None of us can say for sure, but it does seem a bit suspicious that both he AND Bascand are leaving now.
It seems fishy.
Well, we all know the Brown stuff is going to hit the fan next year, can you blame them. Especially if, despite the public rhetoric, they don't believe in the direction the RBNZ has been taking.
I am even more convinced, now, that we are heading into deeply troubled waters in 2022.
Don't raise the OCR too much, and you can maintain economic momentum and employment, but do little to mitigate inflation.
Raise the OCR a lot, and help cool inflation and housing market but sink the economy and employment.
And yet they have these two competing mandates!
2022 will be the year the RBNZ can't, and won't, win.
We can rightly criticize the RBNZ, but we can also rightly criticize the government, which seems poor at recognizing unintended consequences, for changing their mandate.
We can rightly criticize the RBNZ, but we can also rightly criticize the government, which seems poor at recognizing unintended consequences, for changing their mandate.
Yes, 'unintended consequences.' Now, I think the've felt that they felt they had nailed the magic formula for the never-ending bubble with their employment and price stability mandates.

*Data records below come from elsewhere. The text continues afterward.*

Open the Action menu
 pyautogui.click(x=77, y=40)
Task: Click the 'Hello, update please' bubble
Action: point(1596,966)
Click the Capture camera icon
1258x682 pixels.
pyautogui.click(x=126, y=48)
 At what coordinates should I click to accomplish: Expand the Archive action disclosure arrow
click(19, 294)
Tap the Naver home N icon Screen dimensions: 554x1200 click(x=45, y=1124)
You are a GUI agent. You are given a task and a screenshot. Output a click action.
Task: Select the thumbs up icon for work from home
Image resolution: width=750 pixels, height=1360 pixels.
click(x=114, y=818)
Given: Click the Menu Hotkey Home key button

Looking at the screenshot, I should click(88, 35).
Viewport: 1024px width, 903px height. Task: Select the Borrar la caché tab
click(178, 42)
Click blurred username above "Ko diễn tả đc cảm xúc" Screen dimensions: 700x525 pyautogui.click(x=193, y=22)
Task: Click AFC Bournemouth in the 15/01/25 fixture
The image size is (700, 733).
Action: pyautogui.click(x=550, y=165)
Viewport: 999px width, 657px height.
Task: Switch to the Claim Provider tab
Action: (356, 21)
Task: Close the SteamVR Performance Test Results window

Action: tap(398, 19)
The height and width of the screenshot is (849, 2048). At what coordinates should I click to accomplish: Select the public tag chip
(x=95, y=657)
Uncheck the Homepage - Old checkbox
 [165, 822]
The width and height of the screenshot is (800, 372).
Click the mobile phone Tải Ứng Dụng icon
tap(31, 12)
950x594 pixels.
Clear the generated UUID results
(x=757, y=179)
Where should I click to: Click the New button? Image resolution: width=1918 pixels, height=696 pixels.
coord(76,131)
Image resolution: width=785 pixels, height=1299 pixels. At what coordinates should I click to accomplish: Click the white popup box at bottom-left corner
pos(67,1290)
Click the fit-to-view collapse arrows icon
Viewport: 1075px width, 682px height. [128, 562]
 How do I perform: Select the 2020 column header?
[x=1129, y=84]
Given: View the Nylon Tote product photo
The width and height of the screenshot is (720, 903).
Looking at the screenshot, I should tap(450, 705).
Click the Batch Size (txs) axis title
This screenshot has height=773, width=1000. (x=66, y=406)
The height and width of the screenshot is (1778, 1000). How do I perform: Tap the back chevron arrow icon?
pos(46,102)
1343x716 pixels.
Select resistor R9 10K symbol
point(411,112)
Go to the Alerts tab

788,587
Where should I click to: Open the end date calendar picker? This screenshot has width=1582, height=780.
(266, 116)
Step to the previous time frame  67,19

But now the bubble is so big that it's threatening the stability of the whole economy even though the sheeple are unaware of why yet. They didn't account for that. I would be hightailing it out of that office too. Because you know what's going to happen if the proverbial hits the fan. The govt (primarily Robbo) is going to point his finger at the RBNZ as the culprit. The sheeple will follow the accusations put forward by Robbo and the Queen Bee through the media. Worse case scenario, RBNZ employees would be looking for gigs offshore where they can escape the finger pointing and social exclusion.
So another one down, just like I was predicting before Bascand went. Looks like my crystal ball upgrade worked. I remember Ha saying something like "We know house prices will rise if we do this next crazy thing, but by god you don't want them to fall!", all but admitting housing is the backbone of our horrifically unproductive economy. Or put another way "We have to do the wrong thing, my economic text book that hasn't got anything right in ages says so".